Records from a collection
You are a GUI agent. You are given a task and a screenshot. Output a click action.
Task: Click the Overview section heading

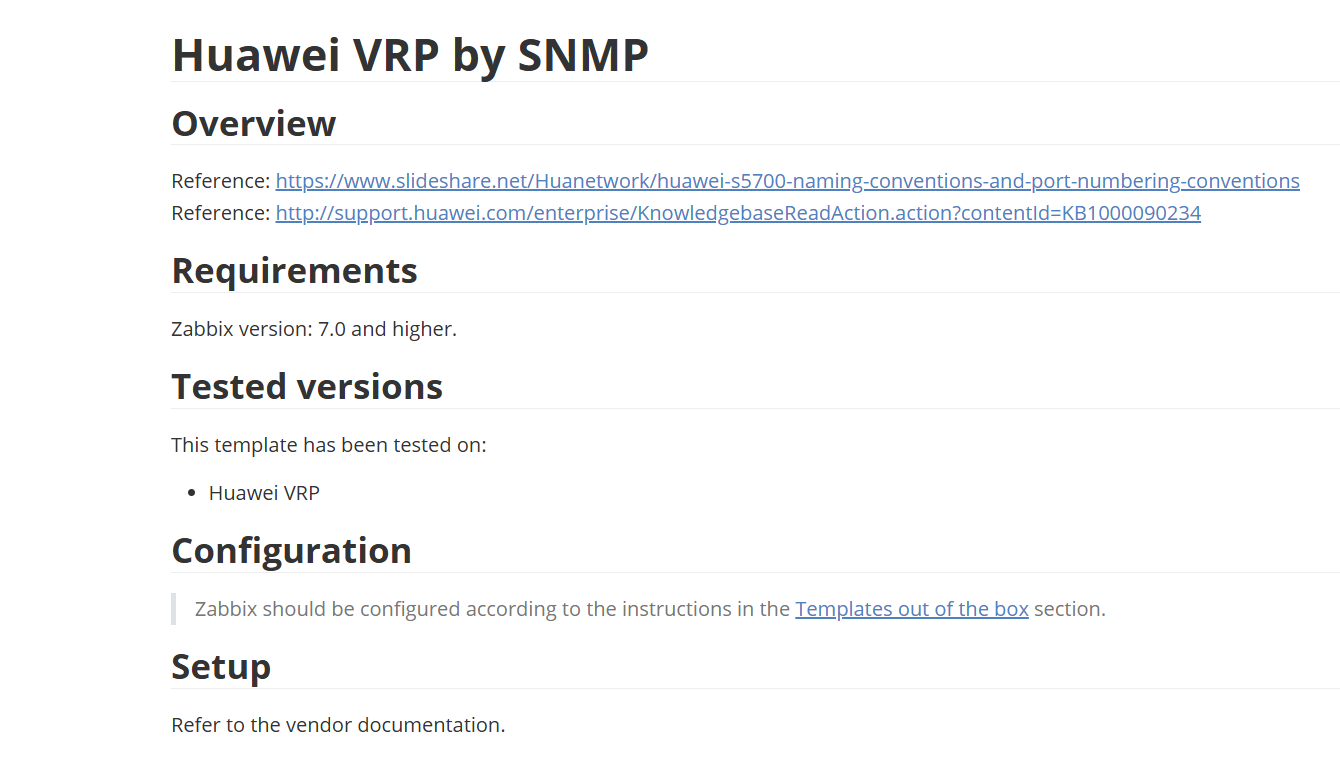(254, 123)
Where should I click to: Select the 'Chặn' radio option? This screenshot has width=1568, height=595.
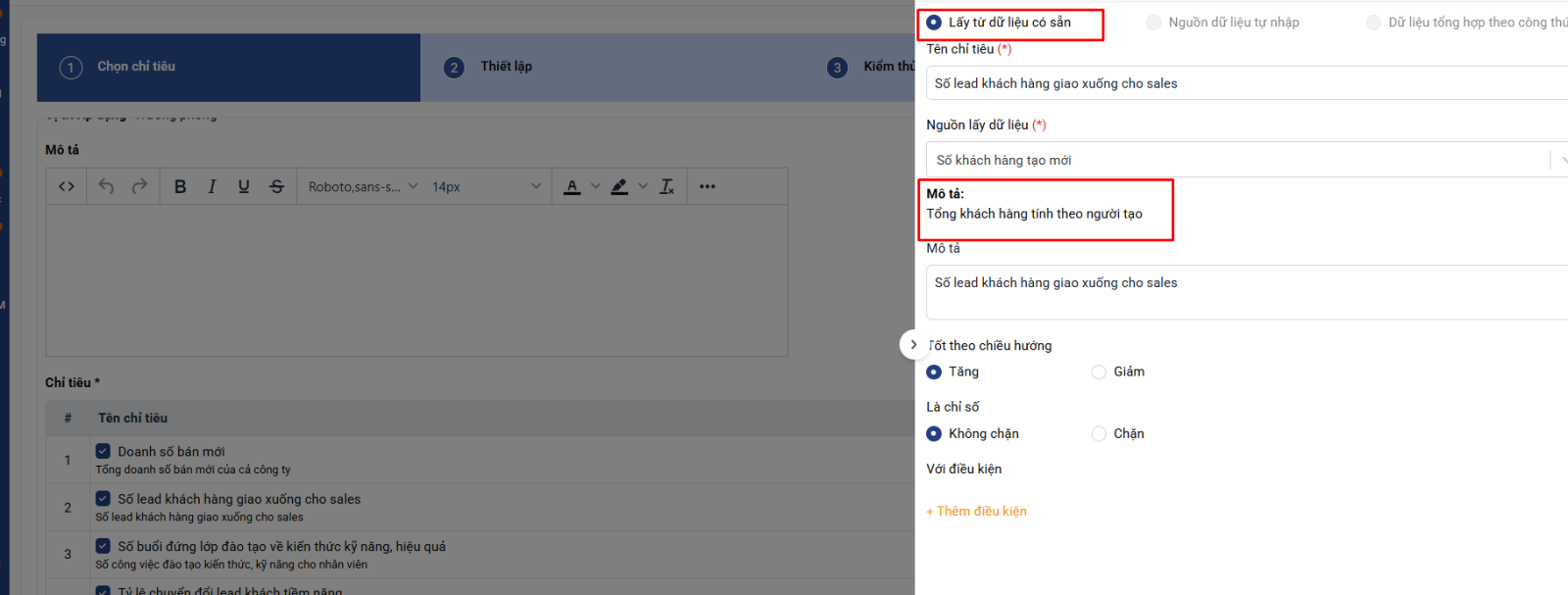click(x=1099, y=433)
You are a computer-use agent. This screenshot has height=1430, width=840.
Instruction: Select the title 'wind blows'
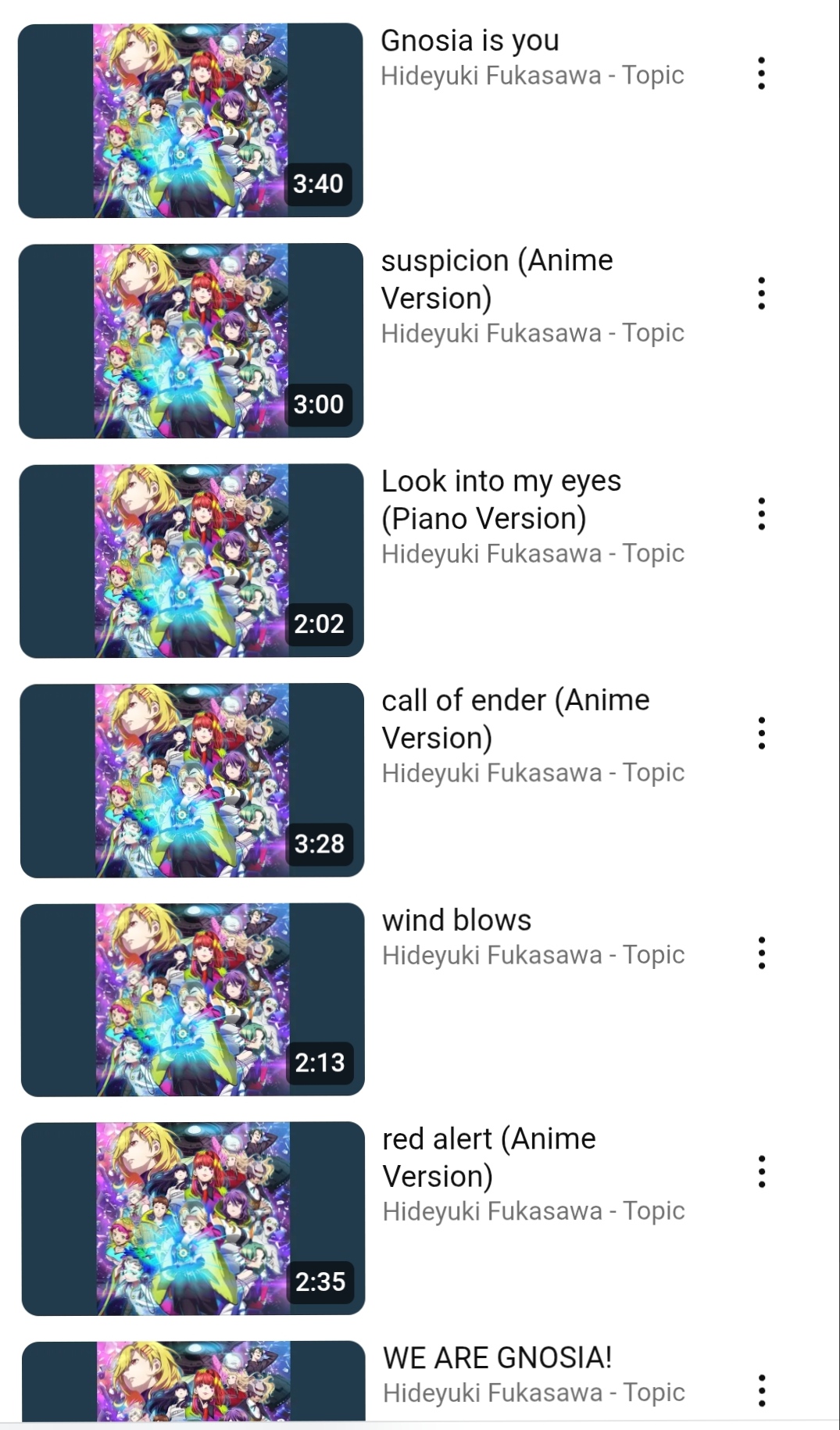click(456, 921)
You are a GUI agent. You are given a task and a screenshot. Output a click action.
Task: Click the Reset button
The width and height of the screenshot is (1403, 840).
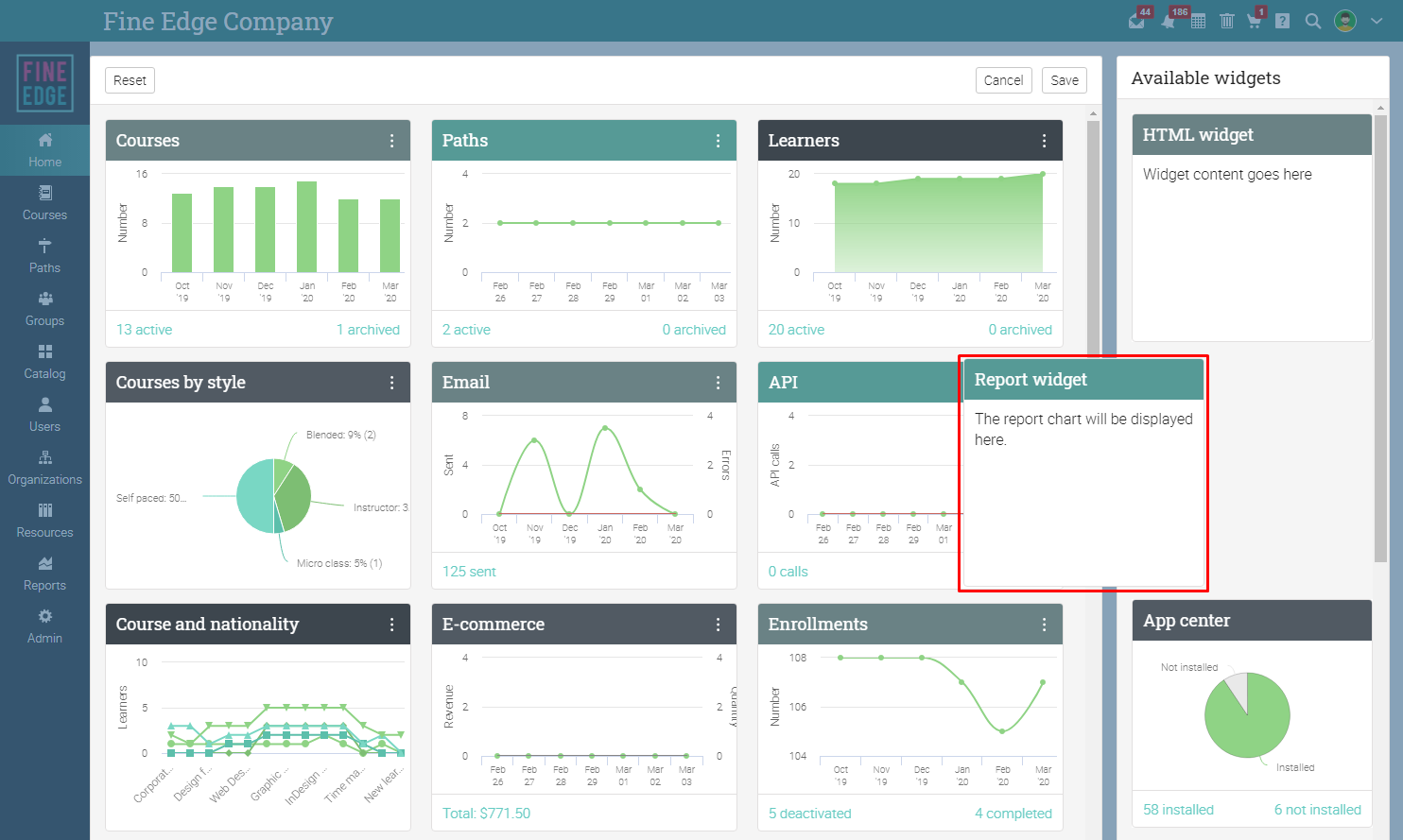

• [Task directions] The entries are to be reproduced exactly, excluding any pictures they contain.

• [Written response]
You are a GUI agent. You are given a task and a screenshot. Output a click action.
Task: Click the Overview section heading

(254, 123)
Where should I click to: Select the 'Chặn' radio option? This screenshot has width=1568, height=595.
click(x=1099, y=433)
You are a computer-use agent. This screenshot has height=1430, width=840.
Instruction: Select the title 'wind blows'
click(456, 921)
You are a GUI agent. You are given a task and a screenshot. Output a click action.
Task: Click the Reset button
The width and height of the screenshot is (1403, 840).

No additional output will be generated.